Drug Companies’ Misdeeds Provide Potential Relief for Medicaid Budget
There are a lot of ways in which America’s free market health care system boosts cost to levels far in excess of the costs anywhere else in the world, even though Americans aren’t healthier, and don’t appear to be getting the best health care. Most of those ways are perfectly legal; others not so much.
Once in a while a health care corporation that is exploiting the opportunities to maximize profit in unethical or illegal ways is called on the carpet and forced to pay restitution for their shady exploits. There have been two examples of that in the last week or so, and both could help Wisconsin fill a hole in the state’s Medicaid budget.

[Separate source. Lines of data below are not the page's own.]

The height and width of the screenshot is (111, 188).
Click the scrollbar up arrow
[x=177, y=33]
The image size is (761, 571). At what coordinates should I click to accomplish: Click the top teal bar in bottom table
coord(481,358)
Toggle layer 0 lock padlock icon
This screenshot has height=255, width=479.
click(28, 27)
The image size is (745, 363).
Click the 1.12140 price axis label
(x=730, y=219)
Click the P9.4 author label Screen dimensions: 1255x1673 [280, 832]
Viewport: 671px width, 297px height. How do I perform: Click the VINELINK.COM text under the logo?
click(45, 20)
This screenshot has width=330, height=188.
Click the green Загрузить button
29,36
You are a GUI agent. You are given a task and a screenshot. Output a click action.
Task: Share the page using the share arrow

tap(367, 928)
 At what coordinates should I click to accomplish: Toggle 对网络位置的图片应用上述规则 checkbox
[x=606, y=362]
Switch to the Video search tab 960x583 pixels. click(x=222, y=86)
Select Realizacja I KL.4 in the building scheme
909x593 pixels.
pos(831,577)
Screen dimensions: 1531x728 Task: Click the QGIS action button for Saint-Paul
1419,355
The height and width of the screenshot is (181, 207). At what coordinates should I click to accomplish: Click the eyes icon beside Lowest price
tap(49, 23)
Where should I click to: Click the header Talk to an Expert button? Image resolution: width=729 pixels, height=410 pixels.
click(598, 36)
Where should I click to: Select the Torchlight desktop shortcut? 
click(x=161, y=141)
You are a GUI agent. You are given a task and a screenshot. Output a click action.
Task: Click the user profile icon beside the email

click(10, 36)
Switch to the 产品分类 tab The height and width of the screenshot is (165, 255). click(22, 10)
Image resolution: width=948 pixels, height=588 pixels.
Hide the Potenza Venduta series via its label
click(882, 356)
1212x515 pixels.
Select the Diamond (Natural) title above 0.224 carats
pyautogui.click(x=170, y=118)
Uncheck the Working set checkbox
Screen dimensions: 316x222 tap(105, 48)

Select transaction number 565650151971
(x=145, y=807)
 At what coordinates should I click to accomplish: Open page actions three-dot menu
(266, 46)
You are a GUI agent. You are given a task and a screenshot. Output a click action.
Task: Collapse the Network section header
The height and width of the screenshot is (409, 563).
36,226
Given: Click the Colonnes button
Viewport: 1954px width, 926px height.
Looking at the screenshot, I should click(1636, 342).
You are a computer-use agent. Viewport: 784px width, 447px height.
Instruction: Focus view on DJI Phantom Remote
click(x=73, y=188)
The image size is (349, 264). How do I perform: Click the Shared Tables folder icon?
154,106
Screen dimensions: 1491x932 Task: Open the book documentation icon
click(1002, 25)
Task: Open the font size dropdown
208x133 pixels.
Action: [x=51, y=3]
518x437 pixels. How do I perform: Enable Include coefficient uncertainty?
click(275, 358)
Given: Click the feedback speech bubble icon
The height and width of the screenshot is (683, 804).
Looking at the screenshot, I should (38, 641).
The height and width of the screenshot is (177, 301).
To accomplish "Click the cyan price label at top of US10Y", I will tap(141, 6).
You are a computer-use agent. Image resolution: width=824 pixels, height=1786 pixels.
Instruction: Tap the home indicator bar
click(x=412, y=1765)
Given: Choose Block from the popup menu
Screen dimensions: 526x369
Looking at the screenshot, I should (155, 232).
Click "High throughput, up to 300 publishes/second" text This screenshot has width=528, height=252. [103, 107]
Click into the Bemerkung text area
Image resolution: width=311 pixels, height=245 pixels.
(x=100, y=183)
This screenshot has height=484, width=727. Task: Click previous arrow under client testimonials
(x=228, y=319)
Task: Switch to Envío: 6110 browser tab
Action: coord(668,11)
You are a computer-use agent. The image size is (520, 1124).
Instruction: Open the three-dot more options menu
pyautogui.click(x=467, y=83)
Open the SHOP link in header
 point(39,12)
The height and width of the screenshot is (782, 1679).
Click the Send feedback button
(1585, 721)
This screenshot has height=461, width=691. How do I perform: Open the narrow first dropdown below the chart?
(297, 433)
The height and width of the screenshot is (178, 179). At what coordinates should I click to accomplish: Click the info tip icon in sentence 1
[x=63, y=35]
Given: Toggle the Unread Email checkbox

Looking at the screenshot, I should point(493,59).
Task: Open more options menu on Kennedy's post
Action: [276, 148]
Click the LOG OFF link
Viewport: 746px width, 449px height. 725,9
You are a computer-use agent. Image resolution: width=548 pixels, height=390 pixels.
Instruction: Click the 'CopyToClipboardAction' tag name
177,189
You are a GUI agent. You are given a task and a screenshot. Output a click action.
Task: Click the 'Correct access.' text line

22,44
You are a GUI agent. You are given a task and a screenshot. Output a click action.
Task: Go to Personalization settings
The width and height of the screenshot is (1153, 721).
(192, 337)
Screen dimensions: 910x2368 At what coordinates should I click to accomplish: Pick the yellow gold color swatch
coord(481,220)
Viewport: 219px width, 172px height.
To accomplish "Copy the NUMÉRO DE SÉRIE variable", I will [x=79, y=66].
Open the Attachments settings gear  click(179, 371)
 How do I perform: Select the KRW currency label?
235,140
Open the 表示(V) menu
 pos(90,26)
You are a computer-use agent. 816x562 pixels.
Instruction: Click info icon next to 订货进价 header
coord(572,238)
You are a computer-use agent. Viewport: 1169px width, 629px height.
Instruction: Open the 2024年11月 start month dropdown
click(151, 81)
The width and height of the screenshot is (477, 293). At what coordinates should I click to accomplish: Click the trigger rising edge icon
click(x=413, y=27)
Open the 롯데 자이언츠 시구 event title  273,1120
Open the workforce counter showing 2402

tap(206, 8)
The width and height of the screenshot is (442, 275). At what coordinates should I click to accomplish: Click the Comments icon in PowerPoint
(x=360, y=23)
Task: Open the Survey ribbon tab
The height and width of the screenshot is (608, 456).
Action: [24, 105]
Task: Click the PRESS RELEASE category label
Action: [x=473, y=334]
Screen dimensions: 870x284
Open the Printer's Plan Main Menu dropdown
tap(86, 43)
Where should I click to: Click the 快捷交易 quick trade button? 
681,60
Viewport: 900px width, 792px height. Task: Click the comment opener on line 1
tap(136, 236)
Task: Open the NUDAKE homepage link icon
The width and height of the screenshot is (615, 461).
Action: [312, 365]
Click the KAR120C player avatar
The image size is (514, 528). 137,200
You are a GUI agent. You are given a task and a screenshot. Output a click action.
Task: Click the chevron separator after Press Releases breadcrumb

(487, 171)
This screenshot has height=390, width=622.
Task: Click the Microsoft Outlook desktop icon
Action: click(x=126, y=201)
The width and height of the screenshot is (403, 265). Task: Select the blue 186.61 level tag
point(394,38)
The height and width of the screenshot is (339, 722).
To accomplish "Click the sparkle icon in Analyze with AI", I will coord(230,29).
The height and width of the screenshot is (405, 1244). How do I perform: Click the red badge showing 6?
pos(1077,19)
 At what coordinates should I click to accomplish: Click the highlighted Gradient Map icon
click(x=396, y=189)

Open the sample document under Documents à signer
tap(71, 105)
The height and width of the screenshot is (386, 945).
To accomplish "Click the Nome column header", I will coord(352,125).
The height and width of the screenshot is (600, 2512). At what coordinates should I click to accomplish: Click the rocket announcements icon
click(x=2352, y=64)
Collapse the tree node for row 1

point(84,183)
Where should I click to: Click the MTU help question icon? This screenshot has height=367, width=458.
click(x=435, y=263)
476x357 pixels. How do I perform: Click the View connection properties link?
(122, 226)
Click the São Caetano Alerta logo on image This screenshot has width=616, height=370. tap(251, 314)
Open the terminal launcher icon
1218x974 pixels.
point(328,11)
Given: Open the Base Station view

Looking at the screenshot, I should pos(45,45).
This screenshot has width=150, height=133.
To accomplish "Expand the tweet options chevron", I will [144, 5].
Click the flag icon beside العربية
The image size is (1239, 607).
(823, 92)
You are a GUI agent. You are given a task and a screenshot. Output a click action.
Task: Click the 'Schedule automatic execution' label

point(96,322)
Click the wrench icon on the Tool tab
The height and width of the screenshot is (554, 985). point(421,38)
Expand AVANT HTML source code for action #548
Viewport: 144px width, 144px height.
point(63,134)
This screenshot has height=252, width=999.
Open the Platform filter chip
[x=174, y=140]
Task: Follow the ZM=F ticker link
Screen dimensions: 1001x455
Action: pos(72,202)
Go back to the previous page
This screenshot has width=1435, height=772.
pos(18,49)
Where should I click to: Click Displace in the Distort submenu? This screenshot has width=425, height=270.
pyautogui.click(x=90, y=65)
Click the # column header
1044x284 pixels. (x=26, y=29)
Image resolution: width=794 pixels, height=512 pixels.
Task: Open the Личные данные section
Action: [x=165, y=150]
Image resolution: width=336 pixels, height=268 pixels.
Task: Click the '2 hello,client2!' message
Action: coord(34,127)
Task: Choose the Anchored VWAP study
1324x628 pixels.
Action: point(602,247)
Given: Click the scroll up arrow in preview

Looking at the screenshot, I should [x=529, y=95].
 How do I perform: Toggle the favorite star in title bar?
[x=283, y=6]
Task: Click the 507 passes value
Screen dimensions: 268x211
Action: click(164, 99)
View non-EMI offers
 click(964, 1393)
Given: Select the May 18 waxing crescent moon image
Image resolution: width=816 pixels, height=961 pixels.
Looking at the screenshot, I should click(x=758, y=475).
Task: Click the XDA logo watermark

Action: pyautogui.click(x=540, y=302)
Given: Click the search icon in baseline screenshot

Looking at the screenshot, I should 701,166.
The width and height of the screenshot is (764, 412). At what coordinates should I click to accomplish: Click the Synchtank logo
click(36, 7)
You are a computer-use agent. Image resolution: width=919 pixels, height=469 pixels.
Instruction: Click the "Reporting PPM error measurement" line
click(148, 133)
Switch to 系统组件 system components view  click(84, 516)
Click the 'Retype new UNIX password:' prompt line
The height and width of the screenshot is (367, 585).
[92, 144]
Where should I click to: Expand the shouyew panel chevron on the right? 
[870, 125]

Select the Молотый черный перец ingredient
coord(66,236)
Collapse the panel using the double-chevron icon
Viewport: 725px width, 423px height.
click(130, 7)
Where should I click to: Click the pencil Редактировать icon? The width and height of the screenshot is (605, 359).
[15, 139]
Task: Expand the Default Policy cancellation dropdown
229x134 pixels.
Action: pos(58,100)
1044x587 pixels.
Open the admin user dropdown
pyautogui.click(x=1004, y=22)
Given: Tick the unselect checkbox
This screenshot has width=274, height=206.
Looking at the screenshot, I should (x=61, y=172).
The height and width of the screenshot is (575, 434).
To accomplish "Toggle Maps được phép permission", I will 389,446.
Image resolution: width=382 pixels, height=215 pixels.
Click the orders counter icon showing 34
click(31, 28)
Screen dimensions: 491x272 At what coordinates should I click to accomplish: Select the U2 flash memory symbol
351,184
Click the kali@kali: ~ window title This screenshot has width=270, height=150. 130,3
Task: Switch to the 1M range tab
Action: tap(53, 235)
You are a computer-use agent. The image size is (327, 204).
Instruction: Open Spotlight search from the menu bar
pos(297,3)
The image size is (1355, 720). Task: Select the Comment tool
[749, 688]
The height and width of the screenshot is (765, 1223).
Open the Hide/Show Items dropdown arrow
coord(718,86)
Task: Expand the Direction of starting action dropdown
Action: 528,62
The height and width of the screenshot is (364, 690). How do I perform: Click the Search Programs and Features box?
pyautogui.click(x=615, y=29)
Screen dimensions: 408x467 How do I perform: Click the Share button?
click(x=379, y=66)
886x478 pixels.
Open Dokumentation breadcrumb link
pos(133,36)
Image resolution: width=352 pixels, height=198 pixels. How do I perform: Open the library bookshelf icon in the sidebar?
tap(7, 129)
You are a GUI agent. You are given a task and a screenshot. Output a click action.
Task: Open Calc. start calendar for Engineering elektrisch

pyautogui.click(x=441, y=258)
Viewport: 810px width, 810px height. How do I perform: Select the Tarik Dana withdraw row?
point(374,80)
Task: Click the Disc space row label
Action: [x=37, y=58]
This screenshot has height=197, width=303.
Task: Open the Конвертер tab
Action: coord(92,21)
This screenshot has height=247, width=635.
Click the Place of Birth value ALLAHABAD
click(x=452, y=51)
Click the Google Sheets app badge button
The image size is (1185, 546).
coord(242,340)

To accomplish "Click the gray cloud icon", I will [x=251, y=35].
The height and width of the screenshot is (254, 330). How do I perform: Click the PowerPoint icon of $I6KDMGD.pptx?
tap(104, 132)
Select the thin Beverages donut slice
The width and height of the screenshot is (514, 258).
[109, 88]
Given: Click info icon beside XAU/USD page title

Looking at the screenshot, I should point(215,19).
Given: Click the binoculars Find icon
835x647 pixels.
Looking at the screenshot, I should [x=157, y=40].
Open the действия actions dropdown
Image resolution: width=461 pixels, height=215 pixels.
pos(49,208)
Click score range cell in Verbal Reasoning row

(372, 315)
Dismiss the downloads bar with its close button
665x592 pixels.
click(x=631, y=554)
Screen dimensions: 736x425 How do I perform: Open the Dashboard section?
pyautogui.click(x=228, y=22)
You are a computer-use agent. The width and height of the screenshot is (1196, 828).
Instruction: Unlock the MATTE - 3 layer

Last week the U.S. Department of Justice announced that Johnson and Johnson will pay $2.2 billion to settle a lawsuit related to deceptive marketing and distribution of two antipsychotic drugs, Risperdal and Invega. The drug company misrepresented what the drugs should be allowed for, and allegedly paid kickbacks to doctors and agencies to make sure their drugs were prescribed for certain off-brand purposes. According to a Wisconsin Dept. of Justice (DOJ) press release, the settlement will yield about $7.2 million in restitution and recoveries for Wisconsin’s Medicaid program.
Also last week, the state DOJ announced that it will receive about $14.2 million from settlements with McKesson ($13.9 million) and First DataBank ($277,000) for using fraudulent practices – dating back to 2001 – to artificially boost the average wholesale prices of prescription drugs, thereby getting states to overpay for drugs purchased for the Medicaid program. You can read more about both settlements in this Journal Sentinel article by Guy Boulton.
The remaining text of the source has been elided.